The only way to crack it is to pull up the randomness parameter n so that we can get the “non-cached” answer and get a new joke.

However, it comes at the “cost” of slower responses, as there is a delay in generating new content.

It is worth mentioning that others seem to have found a similar phenomenon on the local model.

It has been suggested that the “prefix-match hit” in the screenshot seems to prove that the cache is indeed used.

So the question is, how exactly does the big model cache our chat information?

Good question, from the second example shown at the beginning, it is clear that there is some kind of “clustering” operation, but we don’t know how to apply it to deep multi-round conversations.

Regardless of this question, some people saw this and remembered ChatGPT’s statement that “your data is stored with us, but once the chat ends, the conversation content will be deleted”, and suddenly realized.

This can’t help but make some people start to worry about data security:

Does this mean that the chats we initiate are still saved in their database?

Of course, some people may be overthinking this concern:

Maybe it’s just that our query embedding and answer caches are stored.

So, as the discoverer himself said:

I’m not too worried about the caching itself.
I’m worried that OpenAI is so simple and rude to summarize our questions to answer, regardless of settings such as temperature, and directly aggregate prompts with obviously different meanings, which will have a bad impact and may “scrap” many (GPT-4-based) applications.

Of course, not everyone agrees that the above findings prove that OpenAI is really using cached replies.

Their reasoning is that the case adopted by the author happens to be a joke.

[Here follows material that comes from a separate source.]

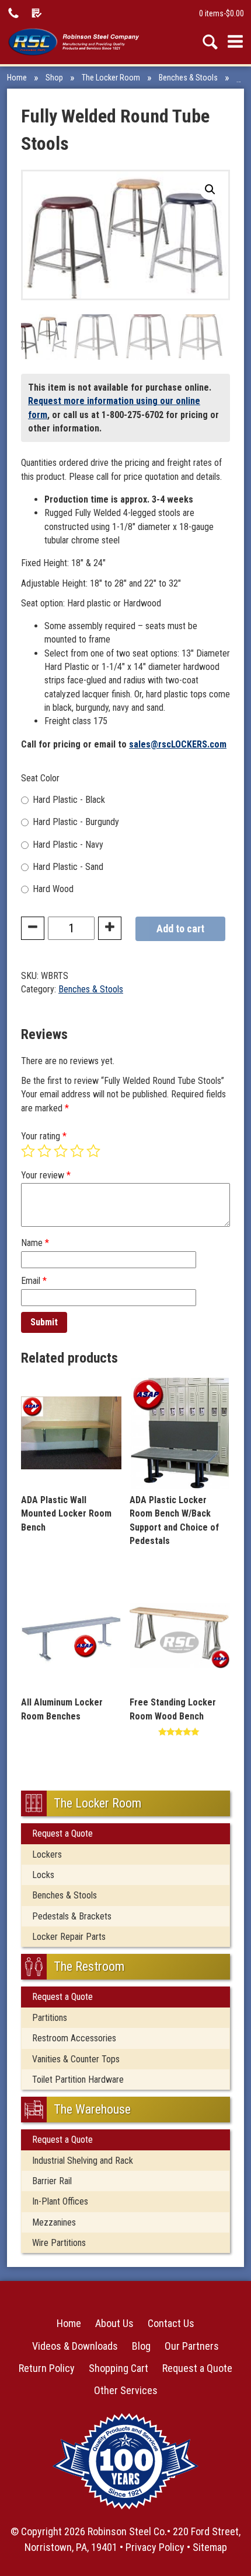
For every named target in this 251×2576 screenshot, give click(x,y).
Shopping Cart (118, 2368)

After all, in June of this year, two German scholars tested and found that 90% of the 1,008 results of ChatGPT telling a random joke were variations of the same 25 jokes.

“Scientists and atoms” appears most frequently in particular, with 119 times.

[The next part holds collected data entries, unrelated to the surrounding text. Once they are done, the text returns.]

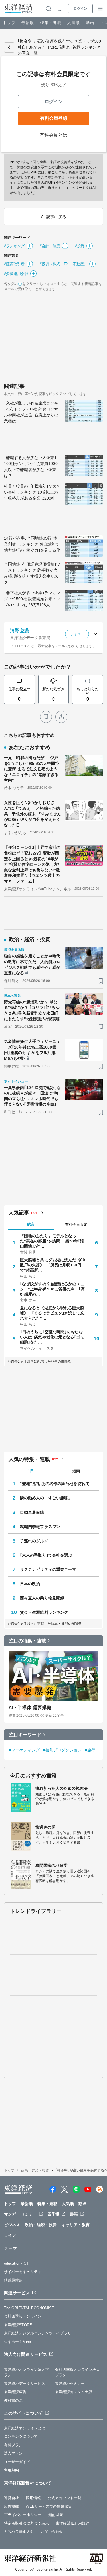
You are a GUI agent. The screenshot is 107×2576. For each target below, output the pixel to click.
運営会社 (11, 2498)
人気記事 (19, 1213)
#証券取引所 (14, 264)
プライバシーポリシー (22, 2515)
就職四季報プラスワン (40, 1526)
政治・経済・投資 (35, 2170)
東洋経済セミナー (70, 2383)
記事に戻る (9, 47)
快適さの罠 (45, 1827)
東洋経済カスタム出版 (73, 2392)
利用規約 (11, 2470)
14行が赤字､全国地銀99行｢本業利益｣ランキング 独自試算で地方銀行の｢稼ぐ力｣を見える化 (32, 544)
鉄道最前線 (13, 2280)
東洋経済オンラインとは (24, 2428)
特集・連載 (51, 23)
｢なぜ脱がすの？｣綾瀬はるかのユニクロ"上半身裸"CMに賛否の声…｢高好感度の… (52, 1289)
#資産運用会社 (16, 274)
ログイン (80, 9)
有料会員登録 (53, 118)
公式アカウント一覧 (64, 2498)
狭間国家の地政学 (51, 1865)
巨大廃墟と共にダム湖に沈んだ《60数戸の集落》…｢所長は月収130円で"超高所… (52, 1265)
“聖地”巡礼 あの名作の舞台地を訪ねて (55, 1483)
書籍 (74, 2214)
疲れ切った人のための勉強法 (61, 1788)
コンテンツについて (21, 2436)
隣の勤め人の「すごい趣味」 (46, 1498)
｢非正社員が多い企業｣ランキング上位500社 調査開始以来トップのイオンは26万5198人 (32, 598)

So you can understand why it looks as if the previous answer is cached.

Therefore, some netizens also proposed to use other types of questions to test and then see.

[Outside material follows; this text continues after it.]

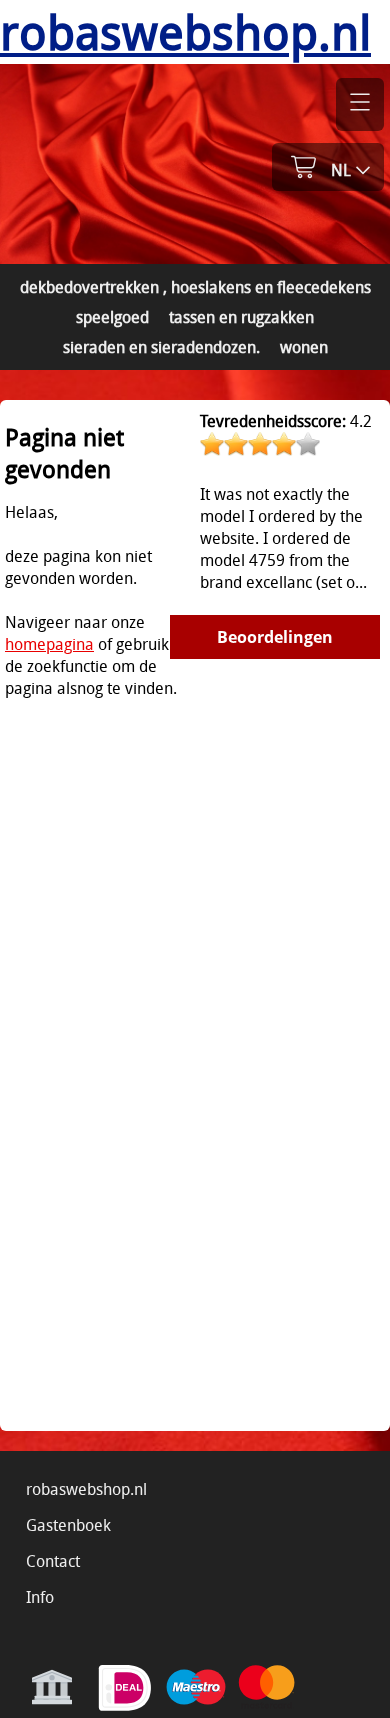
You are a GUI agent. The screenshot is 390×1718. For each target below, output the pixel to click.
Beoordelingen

However, the authors insist that it doesn’t have to be a problem, and that it’s easy to tell if it’s cached just by measuring the latency.

Finally, let’s look at this question from a “different perspective”:

What’s wrong with GPT-4 telling a joke all the time?

Haven’t we always emphasized the need for large models to output consistent and reliable answers? No, how obedient it is (manual dog head).

So, does GPT-4 have caches or not, and have you observed anything similar?

Reference Links:

View Original

This page may contain third-party content, which is provided for information purposes only (not representations/warranties) and should not be considered as an endorsement of its views by Gate, nor as financial or professional advice. See Disclaimer for details.